In 1978, Dr. Shatz moved to Stanford University, where she began her studies of the development of the mammalian visual system in the Department of Neurobiology; she attained the rank of Professor of Neurobiology in 1989.  In 1992, she moved her laboratory to the Department of Molecular and Cell Biology at the University of California, Berkeley, where she was Professor of Neurobiology and an Investigator of the Howard Hughes Medical Institute.  In April, 2000, she assumed the Chair of the Department of Neurobiology at Harvard Medical School as the Nathan Marsh Pusey Professor of Neurobiology.  In 2007, she moved to Stanford University as Director of BioX, an Institute facilitating interdisciplinary research at the intersections of Life and Medical Sciences, Engineering, and other quantitative sciences. Her ongoing studies of how the orderly sets of connections present in the adult brain are wired up during development have gained her numerous honors, including the Society for Neuroscience Young Investigator Award in 1985, the Silvo Conte Award from the National Foundation for Brain Research in 1993, the Charles A. Dana Award for Pioneering Achievement in Health and Education in 1995, the Alcon Award for Outstanding Contributions to Vision Research in 1997, the Bernard Sachs Award from the Child Neurology Society in 1999, and the Weizman Institute Women and Science Award in 2000. 

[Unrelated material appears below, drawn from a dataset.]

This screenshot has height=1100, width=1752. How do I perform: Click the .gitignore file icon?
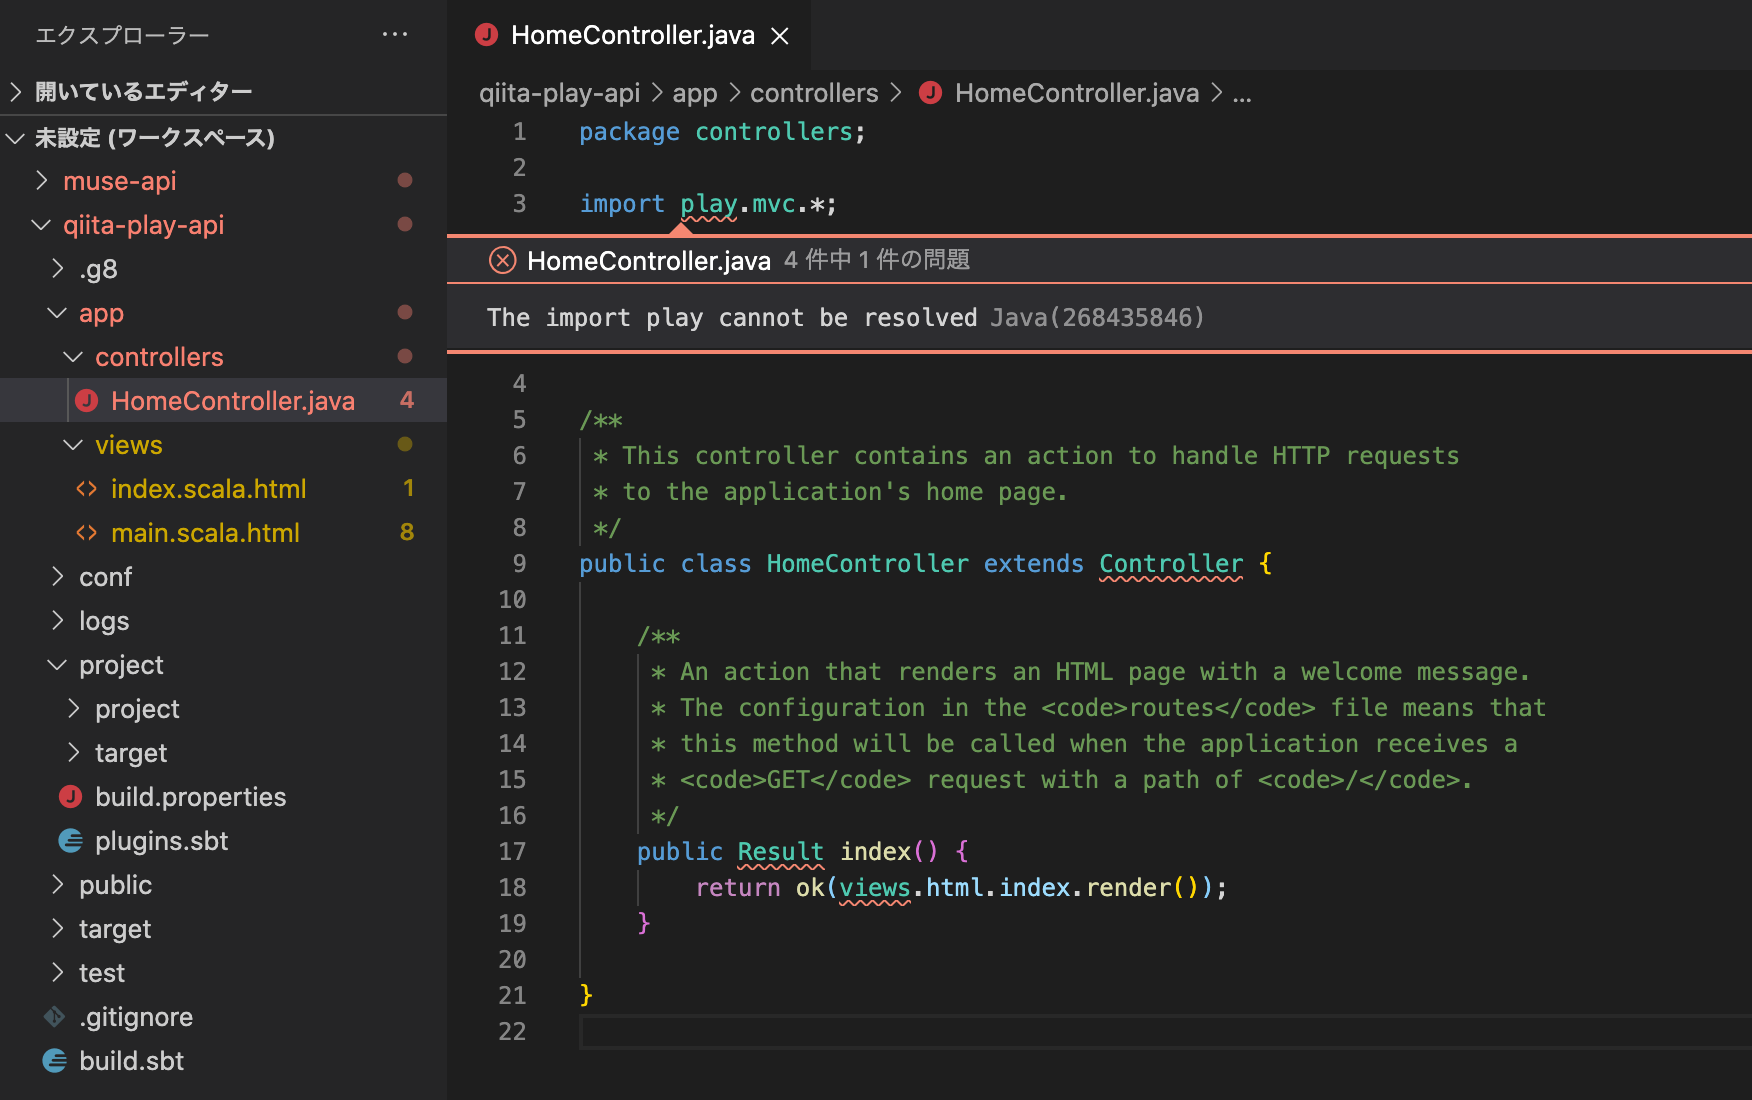coord(54,1017)
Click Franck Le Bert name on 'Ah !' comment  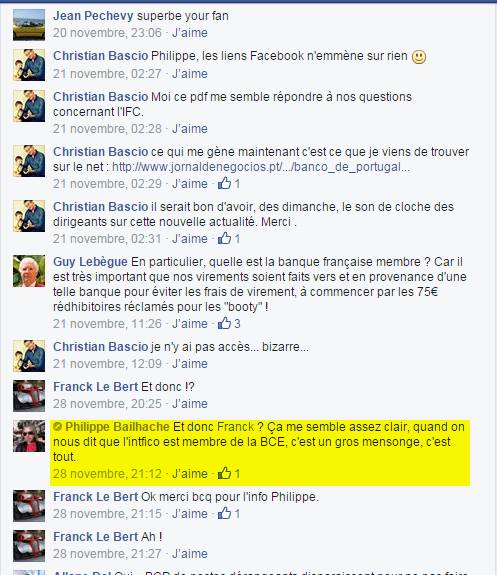[95, 536]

The relevance of her research to child development and learning has been recognized in many places, including Time Magazine, and by the President and First Lady Hillary Clinton, who invited Dr. Shatz to speak at the White House Conference on Early Childhood Development and Learning in 1997.  In 1992, she was elected to the American Academy of Arts and Sciences, in 1995 to the National Academy of Sciences, in 1997 to the American Philosophical Society, and in 1999 to the Institute of Medicine.  Dr. Shatz is past president (1994-95) of the 26,000 member Society for Neuroscience and served on the Council of the National Academy of Sciences from 1998-2001.